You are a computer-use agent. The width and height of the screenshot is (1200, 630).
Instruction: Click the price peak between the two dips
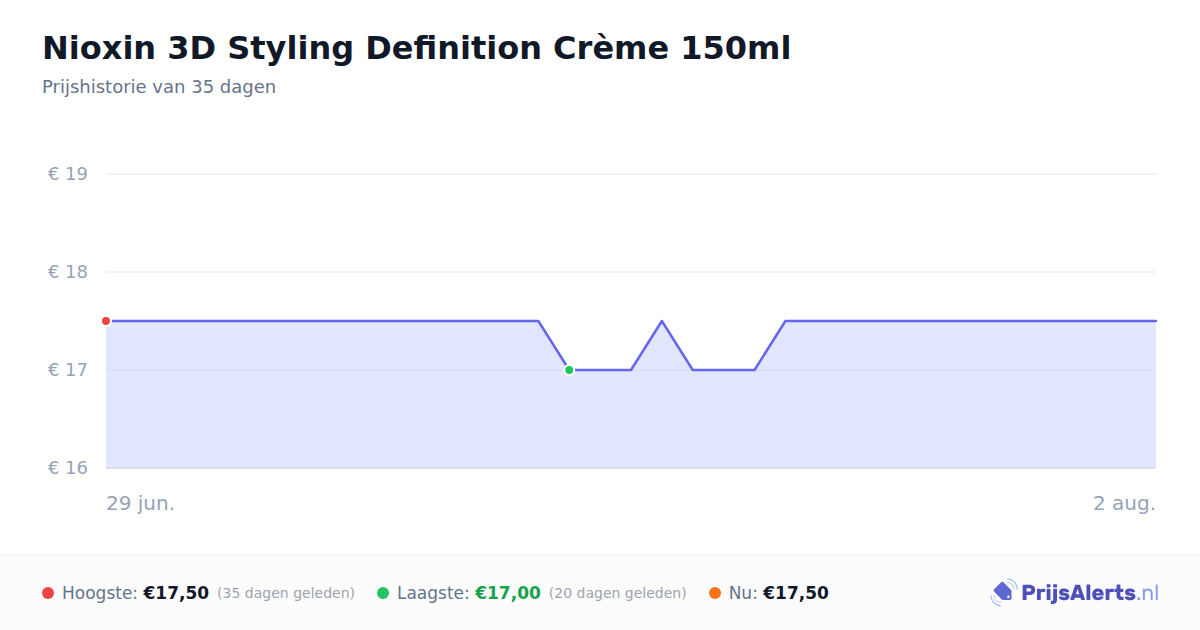coord(662,321)
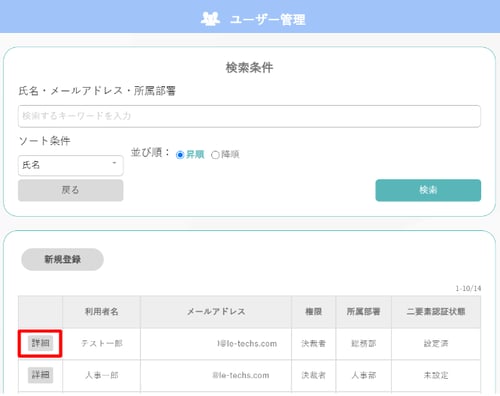This screenshot has width=500, height=396.
Task: Select the 昇順 ascending radio button
Action: [x=180, y=155]
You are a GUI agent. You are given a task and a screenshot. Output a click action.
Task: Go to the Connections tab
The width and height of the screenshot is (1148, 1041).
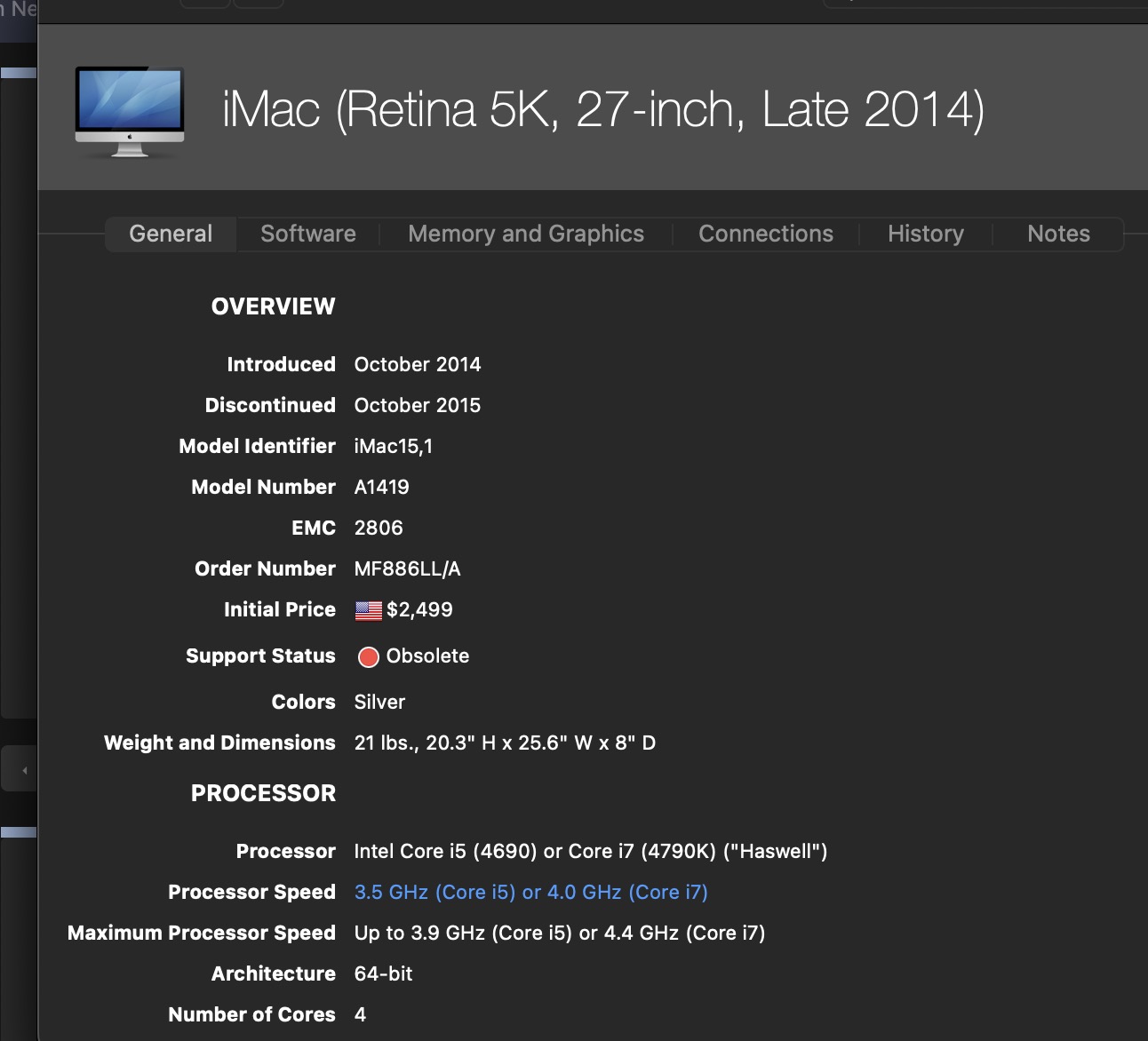point(765,234)
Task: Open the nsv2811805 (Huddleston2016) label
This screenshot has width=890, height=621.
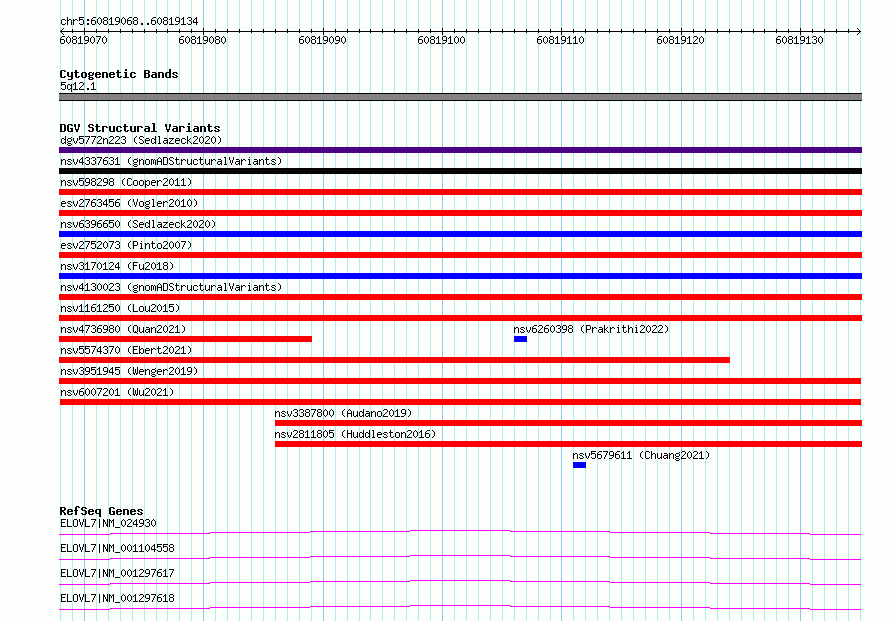Action: pyautogui.click(x=355, y=434)
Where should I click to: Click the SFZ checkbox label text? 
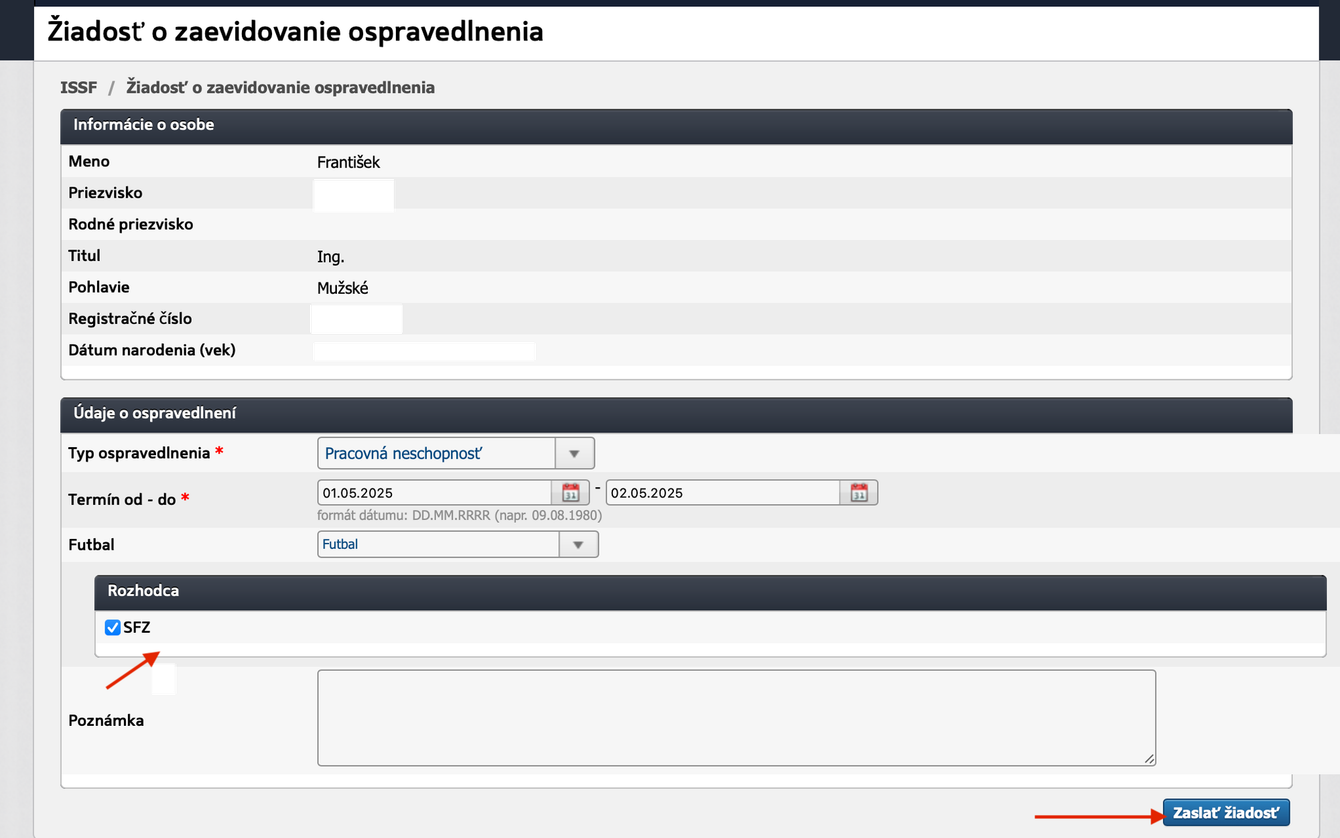click(x=137, y=628)
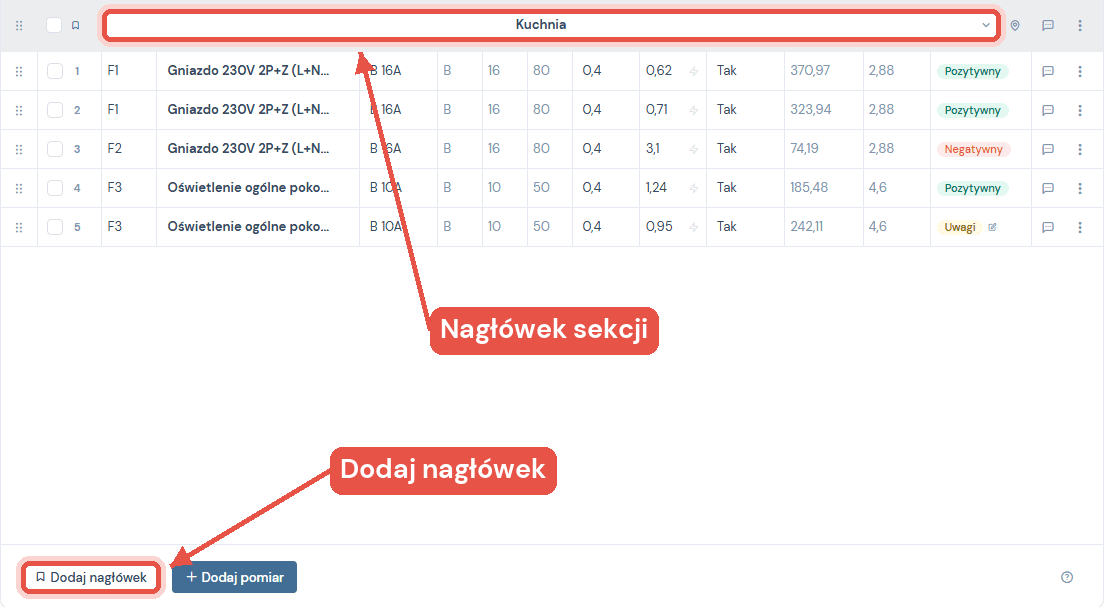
******
:: Your objective ::
Among the records, find every line with the word "agent" and copy it.

:: Output for this task ::
You are a computer-use agent. The width and height of the screenshot is (1200, 630).
You are a GUI agent. You are given a task and a screenshot. Output a click action.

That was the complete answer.